[SELECTED EXCERPT]:
+-------+

Q&A: Why are Australian visa fees increasing?
Australian government announces new levies on foreign workers in budget
Application fees for the new two-year Temporary Skills Shortage visa will be $1,150 AUD, and the four-year visa will be $2,400 AUD, double the current fee for a 457 visa.
The Australian government announces its annual budget at this time each year, outlining its plans for the new financial year beginning July 1st.
Part of the budget relates to immigration, including planning numbers for permanent migration, and fee changes to visa programmes. John McQuaid, director of Arrive Australia Migration Services in Sydney, explains how Irish workers could be affected by this year’s changes, announced in the budget last week.
Will the number of visas on offer change this year?
The good news is that the permanent migration programme to Australia will remain at 190,000 places for the 2017-18 year. This is the same level as the last five years. Australia is still committed to bringing in high number of skilled migrants; 128,550 of these places will be for skilled migration under independent skilled visas, employer nominated skilled visas, and state nominated skilled visas.
Temporary sponsored visas are not included in this number, as there is no cap on temporary visas. But as announced in April, the 457 visa will be replaced by the dual stream Temporary Skills Shortage visa on March 1st 2018. The current Skilled Occupation List is replaced by the Medium and Long-term Strategic Skills List. The current Consolidated Sponsored Occupation List is replaced by the Short-term Skilled Occupation List
Are visa fees going up?
All visas fees increase with each budget, usually in line with the Consumer Price Index inflation, which is about 3 per cent per year. As an example, the independent skilled permanent visa fee will rise this year from $3,600 AUD (€2,413) to $3,670 AUD (€2,460).
Those applying for the new Temporary Skills Shortage visas will pay much more than they did for the 457 visa. From March 2018, application fees for the two-year visa will be $1,150 AUD, and the four-year visa will be $2,400 AUD, double the current fee for a 457 visa. Visa fees can be paid by employers or employees, or shared between both. Many smaller employers expect the employee to pay the visa fee.
What about the new levy on employers?
A new Skilling Australians Fund Levy will be introduced in March 2018. This levy will replace current training benchmarks for employers sponsoring people on temporary 457 and permanent Employer Nomination Scheme (186) visas.

+-------+

[INFORMATION SHOWN]:
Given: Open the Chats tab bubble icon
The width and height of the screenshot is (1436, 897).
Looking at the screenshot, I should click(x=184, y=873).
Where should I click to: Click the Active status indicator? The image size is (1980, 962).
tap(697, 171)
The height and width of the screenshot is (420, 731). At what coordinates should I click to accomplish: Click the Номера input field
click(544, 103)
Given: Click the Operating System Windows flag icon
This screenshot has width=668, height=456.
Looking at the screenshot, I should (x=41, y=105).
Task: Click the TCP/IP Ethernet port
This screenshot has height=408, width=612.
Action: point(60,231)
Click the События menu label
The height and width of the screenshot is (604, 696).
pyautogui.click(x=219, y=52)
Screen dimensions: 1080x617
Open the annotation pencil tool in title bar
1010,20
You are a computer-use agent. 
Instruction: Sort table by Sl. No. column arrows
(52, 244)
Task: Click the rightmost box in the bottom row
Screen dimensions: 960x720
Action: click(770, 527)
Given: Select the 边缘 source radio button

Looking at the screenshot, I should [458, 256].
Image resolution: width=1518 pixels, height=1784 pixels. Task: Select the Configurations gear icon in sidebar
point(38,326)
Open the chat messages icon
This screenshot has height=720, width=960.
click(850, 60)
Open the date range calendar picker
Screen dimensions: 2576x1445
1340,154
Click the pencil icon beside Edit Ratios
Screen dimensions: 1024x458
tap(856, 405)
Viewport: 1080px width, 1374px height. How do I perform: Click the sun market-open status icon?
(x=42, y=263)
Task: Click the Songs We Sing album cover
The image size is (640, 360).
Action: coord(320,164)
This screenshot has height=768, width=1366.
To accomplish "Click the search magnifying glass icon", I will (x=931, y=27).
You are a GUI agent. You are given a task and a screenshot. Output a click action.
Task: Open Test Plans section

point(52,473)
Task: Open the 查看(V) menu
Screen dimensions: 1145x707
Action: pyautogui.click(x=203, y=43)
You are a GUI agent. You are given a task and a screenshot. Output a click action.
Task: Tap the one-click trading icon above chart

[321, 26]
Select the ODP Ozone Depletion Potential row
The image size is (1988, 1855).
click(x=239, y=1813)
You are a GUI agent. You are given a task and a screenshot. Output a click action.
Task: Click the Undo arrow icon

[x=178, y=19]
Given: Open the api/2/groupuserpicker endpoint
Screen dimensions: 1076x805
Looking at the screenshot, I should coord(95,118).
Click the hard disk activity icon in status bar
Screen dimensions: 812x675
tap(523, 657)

+-------+

[YOUR TASK]: Copy the passage of the Q&A on Australian visa fees above word for word, starting at "Part of the" and ending at "change this year?".

[EXERCISE RESPONSE]:
Part of the budget relates to immigration, including planning numbers for permanent migration, and fee changes to visa programmes. John McQuaid, director of Arrive Australia Migration Services in Sydney, explains how Irish workers could be affected by this year’s changes, announced in the budget last week.
Will the number of visas on offer change this year?